SOURCE>
((

Dossier

Television Rules The Nation #24

par la rédaction, le 18 décembre 2023

Chaque numéro de Television Rules The Nation, ce sont cinq suggestions, qu'il s'agisse de films, de séries ou de documentaires. Et à chaque fois, un lien avec la musique, mais pas forcément avec l'actualité, le dossier se voulant d'abord être alimenté par la seule envie de partager des contenus de qualité.

Divertimento

Dans le genre des films « bien-pensants » mais surtout mal-réfléchissants, les histoires de jeunes de banlieue qui réussissent malgré les épreuves dans des domaines traditionnellement l’apanage de la bourgeoisie, c’est une pente facile à prendre.

Sauf que dans Divertimento, l’histoire est vraie, et réelle. Zahia Zouani (Oulaya Amamra), née en 1978 à Pantin, veut percer dans le milieu de la musique classique, mais pire encore : elle veut être cheffe d’orchestre. Avec sa sœur Fettouma (Lina El Arabi), violoncelliste, elles intègrent le bourgissime lycée Racine, et sont confrontées à la violence d’un milieu qui les rejette ostensiblement. C’est là où le film de Marie-Castille Mention-Schaar trouve sa subtilité, en se faisant l’image de cet art dont Bourdieu écrivait qu’il était « le plus classant de tous ».

))

[Enregistrements]
((

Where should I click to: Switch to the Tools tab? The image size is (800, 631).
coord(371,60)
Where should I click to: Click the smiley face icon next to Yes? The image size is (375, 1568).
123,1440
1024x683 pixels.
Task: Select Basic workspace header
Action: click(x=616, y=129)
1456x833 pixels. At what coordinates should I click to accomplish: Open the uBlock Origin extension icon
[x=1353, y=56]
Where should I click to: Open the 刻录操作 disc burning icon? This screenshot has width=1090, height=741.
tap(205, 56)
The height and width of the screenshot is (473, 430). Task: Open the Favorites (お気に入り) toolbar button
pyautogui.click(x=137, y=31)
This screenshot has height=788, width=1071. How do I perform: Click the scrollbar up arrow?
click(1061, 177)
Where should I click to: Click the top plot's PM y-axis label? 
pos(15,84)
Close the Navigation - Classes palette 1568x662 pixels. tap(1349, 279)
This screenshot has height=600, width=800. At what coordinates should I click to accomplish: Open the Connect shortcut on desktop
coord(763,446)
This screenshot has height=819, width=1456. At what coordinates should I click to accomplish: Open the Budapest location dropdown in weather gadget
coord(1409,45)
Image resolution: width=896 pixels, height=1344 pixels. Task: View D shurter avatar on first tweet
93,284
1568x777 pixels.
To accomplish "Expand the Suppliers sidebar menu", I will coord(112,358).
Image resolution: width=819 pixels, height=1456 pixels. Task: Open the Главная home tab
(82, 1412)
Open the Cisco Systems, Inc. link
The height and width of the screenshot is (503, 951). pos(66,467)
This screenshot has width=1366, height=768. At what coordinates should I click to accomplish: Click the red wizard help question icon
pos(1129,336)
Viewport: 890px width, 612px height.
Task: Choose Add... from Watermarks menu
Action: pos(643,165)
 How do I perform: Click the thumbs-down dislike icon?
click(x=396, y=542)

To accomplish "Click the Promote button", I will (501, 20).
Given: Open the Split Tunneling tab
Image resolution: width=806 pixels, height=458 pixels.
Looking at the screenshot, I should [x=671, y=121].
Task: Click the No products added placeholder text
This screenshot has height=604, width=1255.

))

Pouvez-vous recopier mot pour mot le passage du dossier Television Rules The Nation qui commence à « Television Rules The Nation #24 » et se termine à « contenus de qualité. » ?

RÉPONSE À L'EXERCICE>
Television Rules The Nation #24

par la rédaction, le 18 décembre 2023

Chaque numéro de Television Rules The Nation, ce sont cinq suggestions, qu'il s'agisse de films, de séries ou de documentaires. Et à chaque fois, un lien avec la musique, mais pas forcément avec l'actualité, le dossier se voulant d'abord être alimenté par la seule envie de partager des contenus de qualité.